··· Supplied text

While our implementation is significantly faster than WEKA, this is not automatic. Several key optimisations were required to achieve the performance of our algorithm: (i) Using sparse vectors to represent inherently sparse data. (ii) Recycling data structures throughout the K-means iterations to avoid redundant data copies and memory pressure. E.g., we do not create new objects during the iterations of the K-means algorithm.

The conclusion of this experiment is thus that (i) intranode parallelism is an important opportunity to accelerate data analytics, especially on larger data sets; (ii) the implementation and the choice of data structures has a huge influence on execution time; (iii) parallelism can be exploited without casting the algorithms in map/reduce form.

Parallel Input

A code that is well-optimized and where CPU is a bottleneck can also benefit from parallelizing I/O operations. Under these circumstances, CPU utilization is high and I/O resources are underutilized, including local disk and network resources. Intra-node parallelism can thus increase the utilization of disk and network resources.

In this section we study the problem of calculating the term frequency-inverse document frequency (TF/IDF) [10] property of a set of documents. Our implementation collects term frequencies (word counts) for each of the documents in the set. Moreover, a list of all unique terms across the documents is constructed. This list is annotated with the number of documents where the word occurs. In a first phase, the per-document term frequencies and the overall term-document count properties are collected using dedicated hash tables, mapping a word to a term frequency or an overall document count. In a second phase, we calculate for each document the per-term TF/IDF score using the hash tables described above. For each document, a sparse TF/IDF vector is constructed, sorted by term IDs and written to the output file in Attribute-Relation File Format (ARFF) format [3]. The first phase can be executed in parallel for each of the documents. The main limitation to obtain speedup here is bandwidth to the storage system. The second phase is not parallelized as the ARFF format does not facilitate parallel output. While the TF/IDF problem is mainly concerned with data input, tokenization and hash table operations, it benefits strongly from intra-node parallelism (Figure 2). It speeds up by nearly 6-fold for the Mix data set and by 7-fold for the NSF Abstracts data set. Parallelizing output is important as well. However, file formats are often designed in such a way that parallel I/O becomes hard. As pointed out above, I/O is both costly and hard to parallelize. As such, avoiding I/O is always a good optimization. Figure 3 shows the execution time of the TF/IDF-K-Means workflow when executing the TF/IDF and K-Means operators as discrete operators that communicate by storing the intermediate TF/IDF scores on disk, versus a merged operator without storage of the intermediates. The results clearly demonstrate that dumping data to disk has a high latency. In this experiment, the data is dumped to a local hard disk. Both the output of the TF/IDF scores and the subsequent input are executed by a single thread because the file format utilized (ARFF [3]) does not easily support parallel I/O. In contrast, transforming the data when it is stored in-memory is much faster and parallelizes well.

······

> _Job A_
In the records, copy word for word everything from the line containing "Given: Select the checkbox for Mikkel Aggerbo" down through the end of the records. Leave the pictures out of your answer.
The passage on intra-node parallelism and the records are unrelated material.

··· Records shown

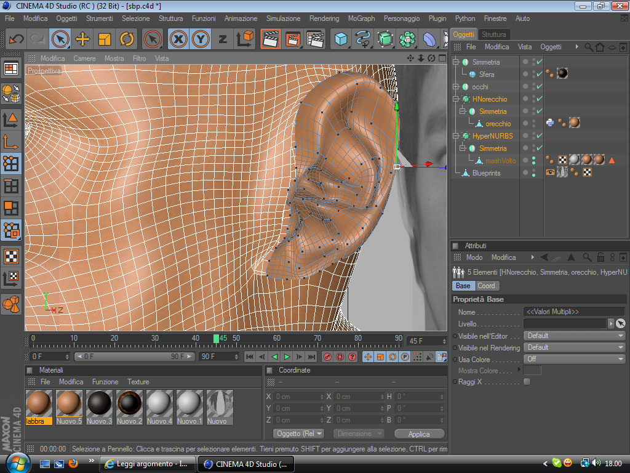Toggle X axis lock icon

[178, 39]
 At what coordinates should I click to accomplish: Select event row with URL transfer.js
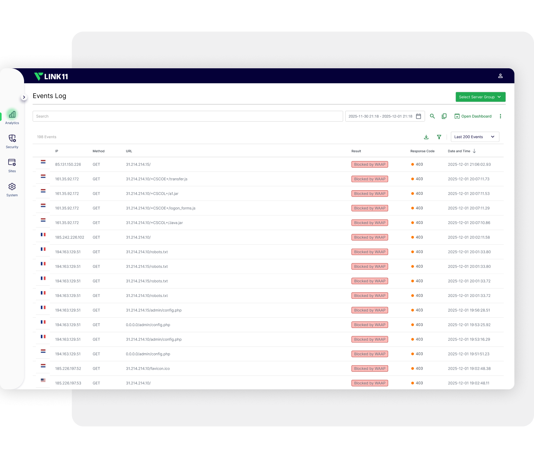tap(157, 179)
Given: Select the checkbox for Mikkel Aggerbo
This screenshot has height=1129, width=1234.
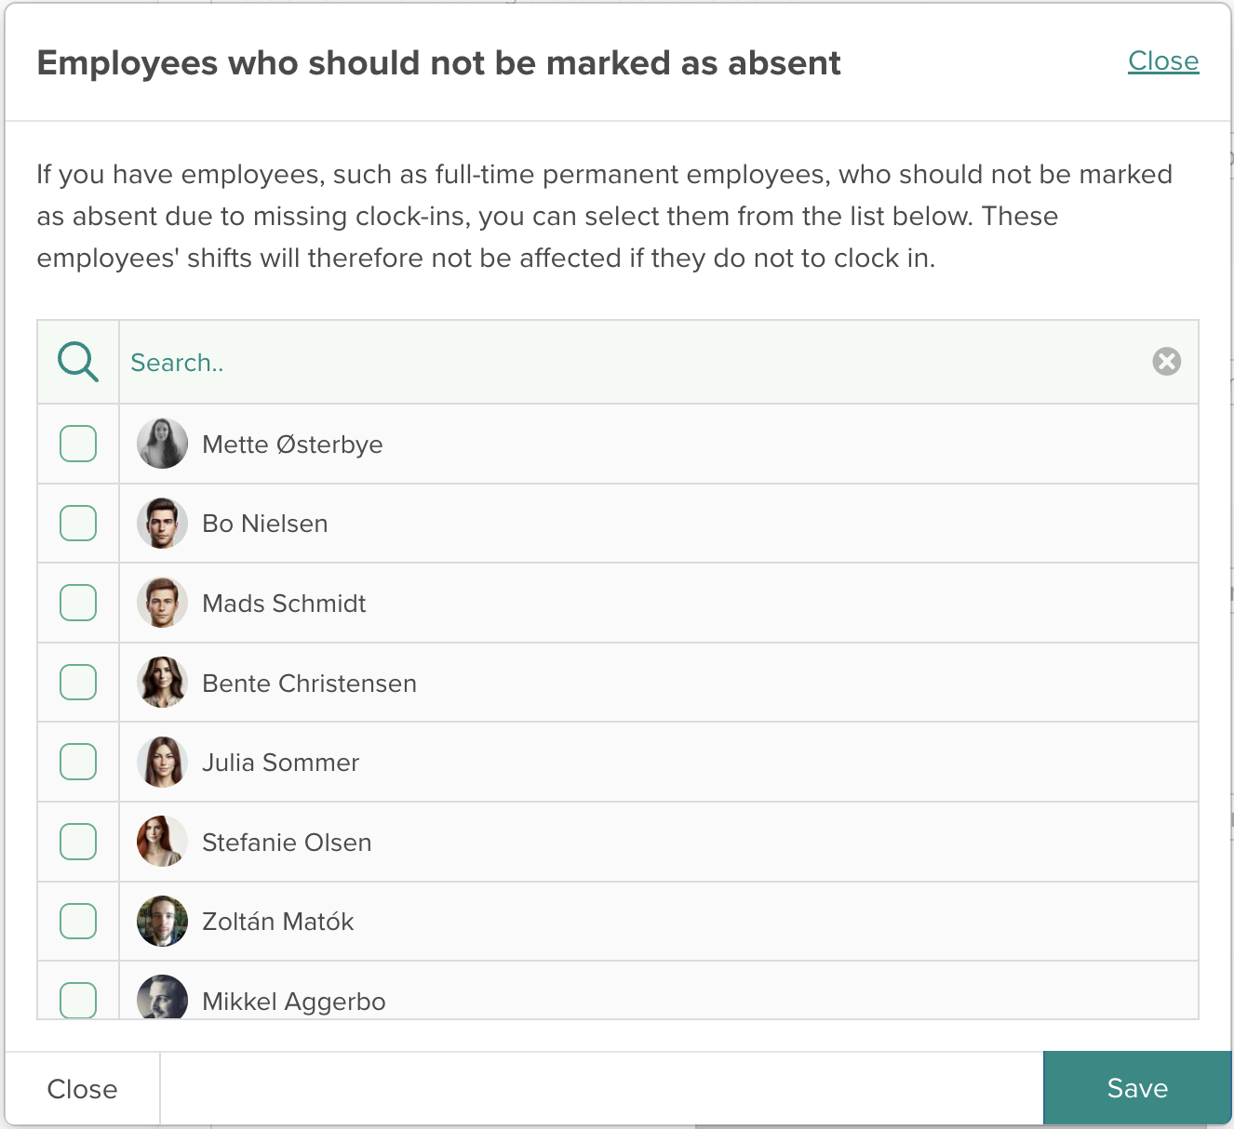Looking at the screenshot, I should click(x=78, y=1001).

······

> _Job B_
From the passage on intra-node parallelism, reproduce everything from "Parallel Input" down to "of disk and network resources.", replacing "bottleneck" with "limiting factor".

> _Response A_
Given: Select the checkbox for Mikkel Aggerbo
This screenshot has height=1129, width=1234.
Looking at the screenshot, I should click(x=78, y=1001).

> _Response B_
Parallel Input

A code that is well-optimized and where CPU is a limiting factor can also benefit from parallelizing I/O operations. Under these circumstances, CPU utilization is high and I/O resources are underutilized, including local disk and network resources. Intra-node parallelism can thus increase the utilization of disk and network resources.